* Qué hacer *
**1.** Transcribe al pie de la letra el fragmento de la lectura de Malaquías que va de "Lectura de la" a "de los lavanderos.".
**2.** Responde, según la lectura de Malaquías:
(a) ¿A quién envía el Señor para que prepare el camino delante de él?
(b) ¿Con qué dos cosas se compara al Señor?
(c) ¿A quiénes purificará?

* Pasaje de origen *
************

LA PRESENTACIÓN DEL SEÑOR Fiesta




Lectura de la profecía de Malaquías
3, 1-4
Así habla el Señor Dios:
Yo envío a mi mensajero,
para que prepare el camino delante de mí.
Y en seguida entrará en su Templo
el Señor que ustedes buscan;
y el Ángel de la alianza que ustedes desean
ya viene, dice el Señor de los ejércitos.
¿Quién podrá soportar el Día de su venida?
¿Quién permanecerá de pie cuando aparezca?
Porque Él es como el fuego del fundidor
y como la lejía de los lavanderos.
Él se sentará para fundir y purificar:
purificará a los hijos de Leví
y los depurará como al oro y la plata;
y ellos serán para el Señor
los que presentan la ofrenda conforme a la justicia.
La ofrenda de Judá y de Jerusalén será agradable al Señor,
como en los tiempos pasados, como en los primeros años.

Palabra de Dios.

************

* Sección de datos *
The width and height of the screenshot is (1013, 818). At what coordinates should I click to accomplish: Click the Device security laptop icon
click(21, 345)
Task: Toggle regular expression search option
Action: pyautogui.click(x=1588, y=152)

************

* Respuestas completas *
**1.**
Lectura de la profecía de Malaquías
3, 1-4
Así habla el Señor Dios:
Yo envío a mi mensajero,
para que prepare el camino delante de mí.
Y en seguida entrará en su Templo
el Señor que ustedes buscan;
y el Ángel de la alianza que ustedes desean
ya viene, dice el Señor de los ejércitos.
¿Quién podrá soportar el Día de su venida?
¿Quién permanecerá de pie cuando aparezca?
Porque Él es como el fuego del fundidor
y como la lejía de los lavanderos.

**2.**
(a) A su mensajero.
(b) Con el fuego del fundidor y con la lejía de los lavanderos.
(c) A los hijos de Leví.